By default, non-printing characters in HTTP requests and responses are hidden. However, you can use the "\n" button to toggle whether these characters are rendered as small "lozenges" within the message. This is supported for any bytes with a hexadecimal code point lower than 20, which includes tabs, line feeds, carriage returns, and null bytes. Characters with code points from 7F to FF are also supported.
This feature is beneficial for many use cases, for example:
- Spotting subtle differences between byte values in responses
- Experimenting with HTTP request smuggling vulnerabilities
- Studying line endings to identify potential HTTP header injection vulnerabilities
- Observing how null-byte injections are handled by the server
Text editor hotkeys
The text editor supports hotkeys for various common actions. These can be configured in the hotkeys options, and the default hotkeys relevant to the text editor are as follows:
- Ctrl + A, select all
- Ctrl + X, cut selected text
- Ctrl + C, copy selected text
- Ctrl + V, paste
- Ctrl + S, find and highlight the selected text throughout the message
- Ctrl + Z, undo last edit
- Ctrl + Y, redo last undone edit
- Ctrl + U, URL-encode selected text (hold down Shift to decode)

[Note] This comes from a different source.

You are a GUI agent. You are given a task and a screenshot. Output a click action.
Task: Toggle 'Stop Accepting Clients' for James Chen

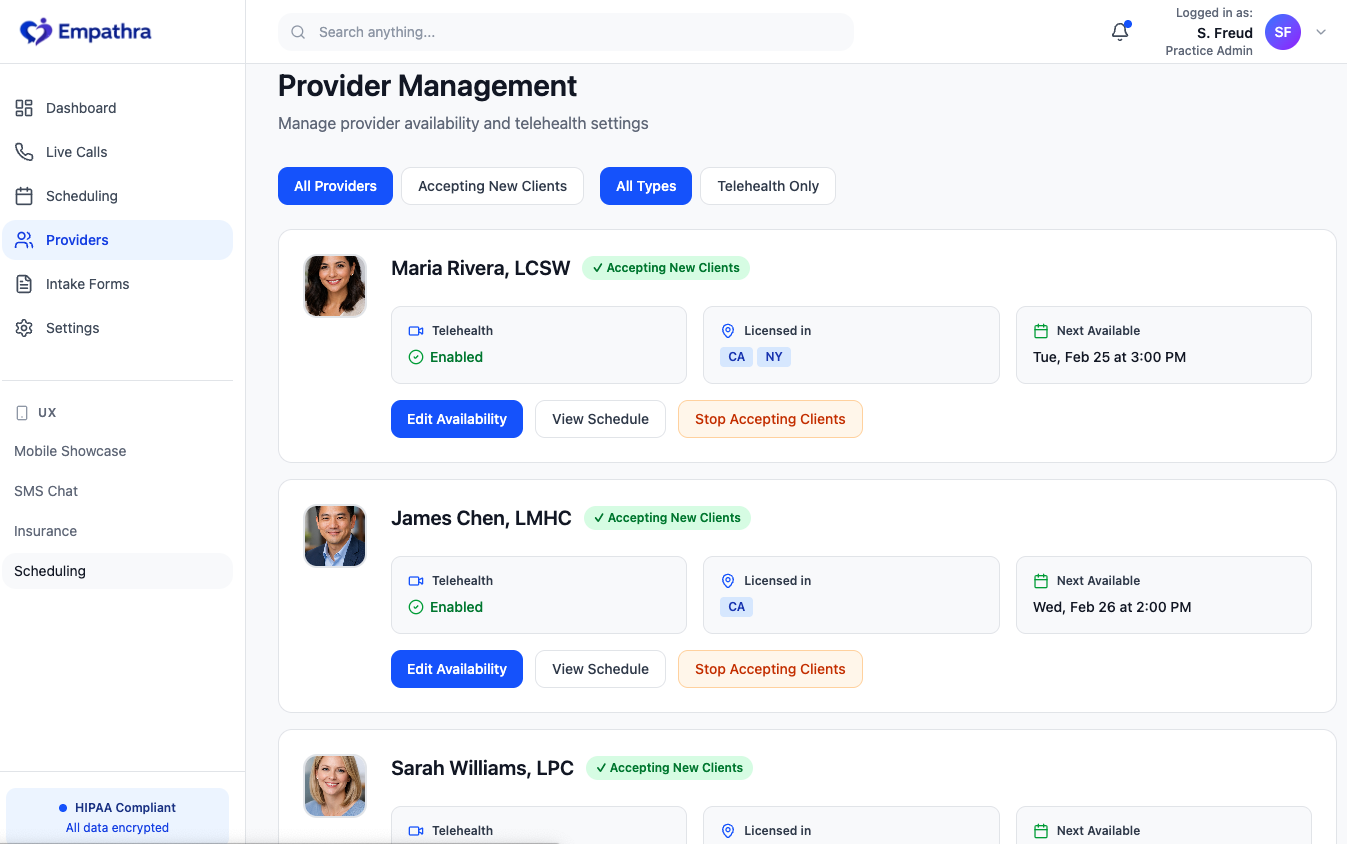click(770, 668)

- Ctrl + H, HTML-encode selected text (hold down Shift to decode)
- Ctrl + B, Base64-encode selected text (hold down Shift to decode)
- Ctrl + left, move to previous word
- Ctrl + right, move to next word
- Ctrl + up, move to previous paragraph
- Ctrl + down, move to next paragraph
- Ctrl + home, go to start of message
- Ctrl + end, go to end of message
- Ctrl + backspace, delete previous word
- Ctrl + del, delete next word
At the bottom of the text editor is a search bar that can be used to quickly find expressions within the displayed text. As you type into the search box, the editor will automatically highlight matching items in the text. The "<" and ">" buttons can be used to move the selection to the previous or next match. The "+" button displays the following options:
- Case sensitive - This specifies whether the search is case sensitive or insensitive.
- Regex - This specifies whether the search term is a regular expression or a literal string.
- Auto-scroll to match when text changes - This specifies whether the text editor should automatically scroll to the first highlighted match when new text is displayed. This is useful, for example, when stepping through items in the Proxy history looking for a particular expression in responses. If this option is selected, then when you select a new item, the display will automatically scroll to the first search match.
The default for these options is off. The defaults can be changed by going to User options / Misc and scrolling down to Message Search.
In addition to search highlights, some Burp tools apply their own highlights to requests and responses. For example, Burp Scanner highlights relevant parts of HTTP messages in its issue advisories. If you are not using the search function, you can use the "<" and ">" to move the selection between the tool-generated highlights.